__Work instruction__. Write the data out verbatim.

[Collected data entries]
#####

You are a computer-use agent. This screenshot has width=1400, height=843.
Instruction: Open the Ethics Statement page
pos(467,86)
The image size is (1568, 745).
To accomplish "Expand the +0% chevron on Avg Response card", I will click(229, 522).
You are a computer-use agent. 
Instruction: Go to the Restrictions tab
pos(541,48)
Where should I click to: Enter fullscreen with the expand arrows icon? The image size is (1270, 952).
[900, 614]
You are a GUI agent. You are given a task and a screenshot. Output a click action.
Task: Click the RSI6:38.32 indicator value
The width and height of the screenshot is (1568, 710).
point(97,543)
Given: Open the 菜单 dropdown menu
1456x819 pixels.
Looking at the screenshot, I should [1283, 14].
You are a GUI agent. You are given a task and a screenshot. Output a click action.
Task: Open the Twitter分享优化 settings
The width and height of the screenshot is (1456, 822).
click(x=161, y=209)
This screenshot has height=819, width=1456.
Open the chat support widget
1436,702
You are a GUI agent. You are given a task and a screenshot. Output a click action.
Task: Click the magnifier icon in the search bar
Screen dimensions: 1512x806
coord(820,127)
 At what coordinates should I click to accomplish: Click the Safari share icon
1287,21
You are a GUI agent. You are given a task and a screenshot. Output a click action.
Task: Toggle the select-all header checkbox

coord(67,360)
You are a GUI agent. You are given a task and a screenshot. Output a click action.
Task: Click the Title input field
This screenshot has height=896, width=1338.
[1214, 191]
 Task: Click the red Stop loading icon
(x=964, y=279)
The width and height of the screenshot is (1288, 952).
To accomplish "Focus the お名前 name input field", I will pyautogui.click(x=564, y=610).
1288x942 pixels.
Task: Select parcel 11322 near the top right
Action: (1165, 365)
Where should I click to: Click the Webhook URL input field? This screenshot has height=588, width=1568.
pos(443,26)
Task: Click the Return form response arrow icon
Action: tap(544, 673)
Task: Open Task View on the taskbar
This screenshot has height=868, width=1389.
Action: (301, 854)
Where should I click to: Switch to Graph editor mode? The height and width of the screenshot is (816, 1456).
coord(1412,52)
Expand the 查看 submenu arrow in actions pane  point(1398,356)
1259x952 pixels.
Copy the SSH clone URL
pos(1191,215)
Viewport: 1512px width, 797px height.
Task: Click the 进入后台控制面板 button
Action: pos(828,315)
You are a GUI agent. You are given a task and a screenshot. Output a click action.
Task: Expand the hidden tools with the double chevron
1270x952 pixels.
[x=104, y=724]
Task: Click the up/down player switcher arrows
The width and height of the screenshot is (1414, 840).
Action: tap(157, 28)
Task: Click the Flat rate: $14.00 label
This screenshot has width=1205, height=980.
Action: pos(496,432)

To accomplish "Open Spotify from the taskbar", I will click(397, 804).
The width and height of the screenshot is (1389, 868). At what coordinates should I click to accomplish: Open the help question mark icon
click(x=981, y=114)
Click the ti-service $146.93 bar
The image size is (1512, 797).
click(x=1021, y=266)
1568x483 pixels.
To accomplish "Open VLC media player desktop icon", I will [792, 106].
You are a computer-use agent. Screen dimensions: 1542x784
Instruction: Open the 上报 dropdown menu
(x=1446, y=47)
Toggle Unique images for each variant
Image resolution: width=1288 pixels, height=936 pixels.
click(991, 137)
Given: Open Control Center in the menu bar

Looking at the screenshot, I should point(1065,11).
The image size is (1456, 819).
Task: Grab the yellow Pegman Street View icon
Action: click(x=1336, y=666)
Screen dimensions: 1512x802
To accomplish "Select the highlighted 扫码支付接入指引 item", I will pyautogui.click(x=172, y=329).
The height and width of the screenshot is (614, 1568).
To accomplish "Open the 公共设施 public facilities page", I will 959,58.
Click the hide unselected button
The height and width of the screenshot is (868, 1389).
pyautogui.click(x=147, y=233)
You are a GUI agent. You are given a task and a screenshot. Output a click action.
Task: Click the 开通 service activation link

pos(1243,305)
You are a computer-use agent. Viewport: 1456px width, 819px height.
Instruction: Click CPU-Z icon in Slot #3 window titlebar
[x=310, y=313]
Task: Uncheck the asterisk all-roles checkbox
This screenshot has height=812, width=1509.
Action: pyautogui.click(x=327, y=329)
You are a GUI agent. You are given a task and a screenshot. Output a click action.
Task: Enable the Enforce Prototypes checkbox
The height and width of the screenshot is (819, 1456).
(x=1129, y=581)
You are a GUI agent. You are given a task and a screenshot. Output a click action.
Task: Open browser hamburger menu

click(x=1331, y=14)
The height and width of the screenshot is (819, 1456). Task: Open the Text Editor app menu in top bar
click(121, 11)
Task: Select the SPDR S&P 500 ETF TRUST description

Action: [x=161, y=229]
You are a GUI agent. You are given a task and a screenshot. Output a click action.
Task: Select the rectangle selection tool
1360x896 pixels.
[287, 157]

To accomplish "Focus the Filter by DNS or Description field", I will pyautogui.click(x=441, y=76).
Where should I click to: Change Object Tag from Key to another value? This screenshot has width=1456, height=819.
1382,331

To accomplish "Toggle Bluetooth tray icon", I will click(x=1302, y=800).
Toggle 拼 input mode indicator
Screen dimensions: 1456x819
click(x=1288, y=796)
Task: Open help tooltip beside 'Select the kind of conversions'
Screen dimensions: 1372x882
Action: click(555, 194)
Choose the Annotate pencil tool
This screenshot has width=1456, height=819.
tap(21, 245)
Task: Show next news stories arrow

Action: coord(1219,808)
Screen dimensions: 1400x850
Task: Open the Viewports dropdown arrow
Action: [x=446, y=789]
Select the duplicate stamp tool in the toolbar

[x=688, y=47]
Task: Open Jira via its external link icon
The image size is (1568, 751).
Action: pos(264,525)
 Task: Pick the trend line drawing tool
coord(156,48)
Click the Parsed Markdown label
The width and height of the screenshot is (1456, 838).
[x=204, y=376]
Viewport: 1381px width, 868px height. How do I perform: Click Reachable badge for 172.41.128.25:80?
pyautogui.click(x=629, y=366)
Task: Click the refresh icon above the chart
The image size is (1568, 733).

#####

__Solution__.
You are a computer-use agent. This screenshot has width=1400, height=843.
Instruction: Open the Ethics Statement page
pos(467,86)
The image size is (1568, 745).
To accomplish "Expand the +0% chevron on Avg Response card", I will click(229, 522).
You are a computer-use agent. 
Instruction: Go to the Restrictions tab
pos(541,48)
Where should I click to: Enter fullscreen with the expand arrows icon? The image size is (1270, 952).
[900, 614]
You are a GUI agent. You are given a task and a screenshot. Output a click action.
Task: Click the RSI6:38.32 indicator value
The width and height of the screenshot is (1568, 710).
point(97,543)
Given: Open the 菜单 dropdown menu
1456x819 pixels.
Looking at the screenshot, I should [1283, 14].
You are a GUI agent. You are given a task and a screenshot. Output a click action.
Task: Open the Twitter分享优化 settings
The width and height of the screenshot is (1456, 822).
click(x=161, y=209)
This screenshot has height=819, width=1456.
Open the chat support widget
1436,702
You are a GUI agent. You are given a task and a screenshot. Output a click action.
Task: Click the magnifier icon in the search bar
Screen dimensions: 1512x806
coord(820,127)
 At what coordinates should I click to accomplish: Click the Safari share icon
1287,21
You are a GUI agent. You are given a task and a screenshot. Output a click action.
Task: Toggle the select-all header checkbox

coord(67,360)
You are a GUI agent. You are given a task and a screenshot. Output a click action.
Task: Click the Title input field
This screenshot has height=896, width=1338.
[1214, 191]
 Task: Click the red Stop loading icon
(x=964, y=279)
The width and height of the screenshot is (1288, 952).
To accomplish "Focus the お名前 name input field", I will pyautogui.click(x=564, y=610).
1288x942 pixels.
Task: Select parcel 11322 near the top right
Action: (1165, 365)
Where should I click to: Click the Webhook URL input field? This screenshot has height=588, width=1568.
pos(443,26)
Task: Click the Return form response arrow icon
Action: tap(544, 673)
Task: Open Task View on the taskbar
This screenshot has height=868, width=1389.
Action: (301, 854)
Where should I click to: Switch to Graph editor mode? The height and width of the screenshot is (816, 1456).
coord(1412,52)
Expand the 查看 submenu arrow in actions pane  point(1398,356)
1259x952 pixels.
Copy the SSH clone URL
pos(1191,215)
Viewport: 1512px width, 797px height.
Task: Click the 进入后台控制面板 button
Action: pos(828,315)
You are a GUI agent. You are given a task and a screenshot. Output a click action.
Task: Expand the hidden tools with the double chevron
1270x952 pixels.
[x=104, y=724]
Task: Click the up/down player switcher arrows
The width and height of the screenshot is (1414, 840).
Action: tap(157, 28)
Task: Click the Flat rate: $14.00 label
This screenshot has width=1205, height=980.
Action: pos(496,432)

To accomplish "Open Spotify from the taskbar", I will click(397, 804).
The width and height of the screenshot is (1389, 868). At what coordinates should I click to accomplish: Open the help question mark icon
click(x=981, y=114)
Click the ti-service $146.93 bar
The image size is (1512, 797).
click(x=1021, y=266)
1568x483 pixels.
To accomplish "Open VLC media player desktop icon", I will [792, 106].
You are a computer-use agent. Screen dimensions: 1542x784
Instruction: Open the 上报 dropdown menu
(x=1446, y=47)
Toggle Unique images for each variant
Image resolution: width=1288 pixels, height=936 pixels.
click(991, 137)
Given: Open Control Center in the menu bar

Looking at the screenshot, I should point(1065,11).
The image size is (1456, 819).
Task: Grab the yellow Pegman Street View icon
Action: click(x=1336, y=666)
Screen dimensions: 1512x802
To accomplish "Select the highlighted 扫码支付接入指引 item", I will pyautogui.click(x=172, y=329).
The height and width of the screenshot is (614, 1568).
To accomplish "Open the 公共设施 public facilities page", I will 959,58.
Click the hide unselected button
The height and width of the screenshot is (868, 1389).
pyautogui.click(x=147, y=233)
You are a GUI agent. You are given a task and a screenshot. Output a click action.
Task: Click the 开通 service activation link

pos(1243,305)
You are a computer-use agent. Viewport: 1456px width, 819px height.
Instruction: Click CPU-Z icon in Slot #3 window titlebar
[x=310, y=313]
Task: Uncheck the asterisk all-roles checkbox
This screenshot has height=812, width=1509.
Action: pyautogui.click(x=327, y=329)
You are a GUI agent. You are given a task and a screenshot. Output a click action.
Task: Enable the Enforce Prototypes checkbox
The height and width of the screenshot is (819, 1456).
(x=1129, y=581)
You are a GUI agent. You are given a task and a screenshot. Output a click action.
Task: Open browser hamburger menu

click(x=1331, y=14)
The height and width of the screenshot is (819, 1456). Task: Open the Text Editor app menu in top bar
click(121, 11)
Task: Select the SPDR S&P 500 ETF TRUST description

Action: [x=161, y=229]
You are a GUI agent. You are given a task and a screenshot. Output a click action.
Task: Select the rectangle selection tool
1360x896 pixels.
[287, 157]

To accomplish "Focus the Filter by DNS or Description field", I will pyautogui.click(x=441, y=76).
Where should I click to: Change Object Tag from Key to another value? This screenshot has width=1456, height=819.
1382,331

To accomplish "Toggle Bluetooth tray icon", I will click(x=1302, y=800).
Toggle 拼 input mode indicator
Screen dimensions: 1456x819
click(x=1288, y=796)
Task: Open help tooltip beside 'Select the kind of conversions'
Screen dimensions: 1372x882
Action: click(555, 194)
Choose the Annotate pencil tool
This screenshot has width=1456, height=819.
tap(21, 245)
Task: Show next news stories arrow

Action: coord(1219,808)
Screen dimensions: 1400x850
Task: Open the Viewports dropdown arrow
Action: [x=446, y=789]
Select the duplicate stamp tool in the toolbar

[x=688, y=47]
Task: Open Jira via its external link icon
The image size is (1568, 751).
Action: pos(264,525)
 Task: Pick the trend line drawing tool
coord(156,48)
Click the Parsed Markdown label
The width and height of the screenshot is (1456, 838).
[x=204, y=376]
Viewport: 1381px width, 868px height. How do I perform: Click Reachable badge for 172.41.128.25:80?
pyautogui.click(x=629, y=366)
Task: Click the refresh icon above the chart
The image size is (1568, 733).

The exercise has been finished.